Rename "Goods" to "Merchandise" in the part of the data that opens with the line containing "Schedule 一覧へ (330, 294)" and closes with the line containing "[Scroll to top] (234, 455)". Return only those lines, leaving out the pictures.

— START OF Records provided —

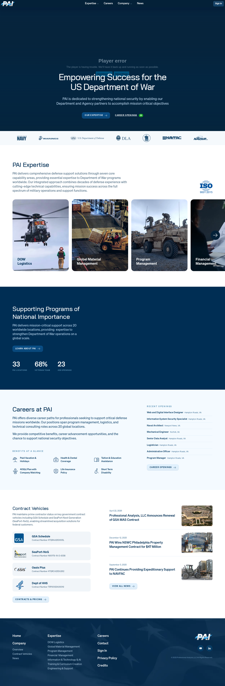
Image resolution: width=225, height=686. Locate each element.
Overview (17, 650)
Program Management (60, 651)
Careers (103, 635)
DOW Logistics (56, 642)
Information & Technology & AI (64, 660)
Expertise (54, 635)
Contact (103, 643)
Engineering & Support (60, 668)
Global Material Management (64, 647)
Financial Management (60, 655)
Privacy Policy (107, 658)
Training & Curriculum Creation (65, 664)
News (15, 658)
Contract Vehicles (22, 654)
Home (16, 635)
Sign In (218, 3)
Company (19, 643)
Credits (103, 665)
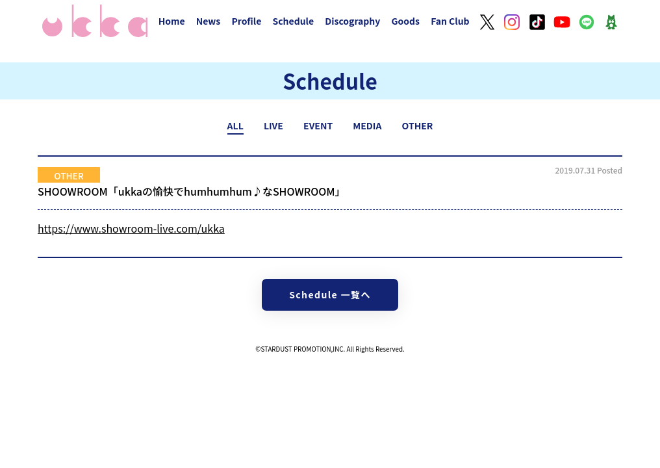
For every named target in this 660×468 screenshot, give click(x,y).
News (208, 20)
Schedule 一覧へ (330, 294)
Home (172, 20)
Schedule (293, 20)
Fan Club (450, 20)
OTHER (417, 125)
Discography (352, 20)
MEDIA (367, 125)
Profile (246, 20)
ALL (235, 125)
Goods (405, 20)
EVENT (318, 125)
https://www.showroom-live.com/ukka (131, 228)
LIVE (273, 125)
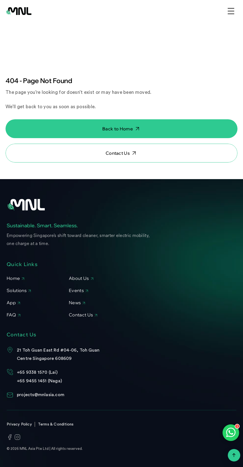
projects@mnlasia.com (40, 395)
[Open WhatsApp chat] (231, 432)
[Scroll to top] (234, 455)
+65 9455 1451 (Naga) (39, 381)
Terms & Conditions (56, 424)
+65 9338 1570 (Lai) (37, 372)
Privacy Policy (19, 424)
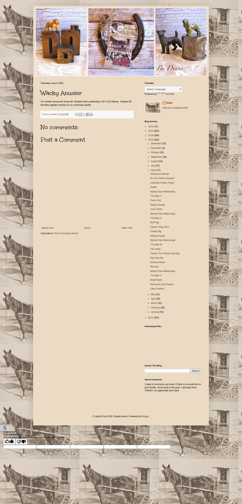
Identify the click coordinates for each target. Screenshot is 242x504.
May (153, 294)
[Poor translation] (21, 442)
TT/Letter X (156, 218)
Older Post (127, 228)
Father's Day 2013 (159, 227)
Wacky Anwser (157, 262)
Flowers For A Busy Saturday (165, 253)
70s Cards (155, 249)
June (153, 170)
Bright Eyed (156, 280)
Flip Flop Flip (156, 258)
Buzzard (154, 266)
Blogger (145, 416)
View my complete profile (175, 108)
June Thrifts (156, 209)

— END OF Records provided —
— START OF Records provided —

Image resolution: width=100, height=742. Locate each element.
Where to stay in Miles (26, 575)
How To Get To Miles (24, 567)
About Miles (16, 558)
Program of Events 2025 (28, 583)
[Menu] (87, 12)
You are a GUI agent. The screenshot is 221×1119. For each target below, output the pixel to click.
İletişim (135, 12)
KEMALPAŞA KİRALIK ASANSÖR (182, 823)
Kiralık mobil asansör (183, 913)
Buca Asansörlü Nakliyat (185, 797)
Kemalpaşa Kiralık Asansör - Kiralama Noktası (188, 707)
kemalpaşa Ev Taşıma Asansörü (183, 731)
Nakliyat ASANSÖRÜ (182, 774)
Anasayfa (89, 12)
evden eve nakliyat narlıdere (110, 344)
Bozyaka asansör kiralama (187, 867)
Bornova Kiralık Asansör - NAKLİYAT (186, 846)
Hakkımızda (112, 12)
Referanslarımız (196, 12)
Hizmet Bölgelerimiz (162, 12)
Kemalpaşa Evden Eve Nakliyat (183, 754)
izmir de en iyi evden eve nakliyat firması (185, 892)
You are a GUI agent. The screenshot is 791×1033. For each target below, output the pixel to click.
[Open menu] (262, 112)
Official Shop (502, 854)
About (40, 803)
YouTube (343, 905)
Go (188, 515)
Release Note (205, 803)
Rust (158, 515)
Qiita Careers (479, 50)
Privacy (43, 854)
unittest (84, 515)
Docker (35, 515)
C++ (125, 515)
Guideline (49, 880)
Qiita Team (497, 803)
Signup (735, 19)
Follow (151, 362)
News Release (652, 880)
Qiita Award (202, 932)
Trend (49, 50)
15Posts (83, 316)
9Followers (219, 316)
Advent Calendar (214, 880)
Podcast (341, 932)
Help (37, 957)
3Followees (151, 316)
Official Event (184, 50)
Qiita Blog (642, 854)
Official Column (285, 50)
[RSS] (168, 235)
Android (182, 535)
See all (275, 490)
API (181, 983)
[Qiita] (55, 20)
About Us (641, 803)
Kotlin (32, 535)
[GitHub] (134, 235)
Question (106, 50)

— END OF Records provided —
— START OF Records provided —

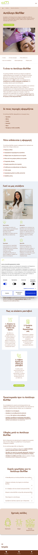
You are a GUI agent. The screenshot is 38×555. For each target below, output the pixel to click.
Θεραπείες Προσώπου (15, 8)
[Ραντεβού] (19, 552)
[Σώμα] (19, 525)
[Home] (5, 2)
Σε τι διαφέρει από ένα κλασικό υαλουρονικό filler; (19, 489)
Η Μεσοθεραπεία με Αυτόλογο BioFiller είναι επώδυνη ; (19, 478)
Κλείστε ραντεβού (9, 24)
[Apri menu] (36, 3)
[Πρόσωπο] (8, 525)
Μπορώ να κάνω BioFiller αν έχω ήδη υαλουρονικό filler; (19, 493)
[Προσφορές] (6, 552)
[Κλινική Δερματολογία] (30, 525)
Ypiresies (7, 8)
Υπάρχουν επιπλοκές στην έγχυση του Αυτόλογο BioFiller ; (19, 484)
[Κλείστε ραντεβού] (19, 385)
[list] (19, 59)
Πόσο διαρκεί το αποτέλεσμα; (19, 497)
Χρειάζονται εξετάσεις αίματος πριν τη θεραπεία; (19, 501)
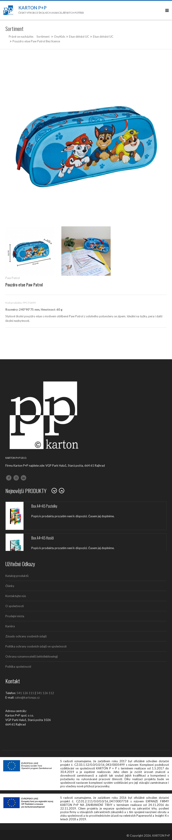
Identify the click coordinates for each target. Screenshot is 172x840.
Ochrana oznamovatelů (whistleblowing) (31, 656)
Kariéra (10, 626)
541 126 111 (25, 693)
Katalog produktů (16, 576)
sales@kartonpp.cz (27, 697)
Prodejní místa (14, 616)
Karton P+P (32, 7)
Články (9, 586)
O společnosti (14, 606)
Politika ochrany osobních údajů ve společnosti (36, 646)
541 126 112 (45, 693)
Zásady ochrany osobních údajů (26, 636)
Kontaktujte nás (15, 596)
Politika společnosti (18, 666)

— END OF Records provided —

#### [Answer to this exercise]
Schedule 一覧へ (330, 294)
Home (172, 20)
Schedule (293, 20)
Fan Club (450, 20)
OTHER (417, 125)
Discography (352, 20)
MEDIA (367, 125)
Profile (246, 20)
ALL (235, 125)
Merchandise (405, 20)
EVENT (318, 125)
https://www.showroom-live.com/ukka (131, 228)
LIVE (273, 125)
projects@mnlasia.com (40, 395)
[Open WhatsApp chat] (231, 432)
[Scroll to top] (234, 455)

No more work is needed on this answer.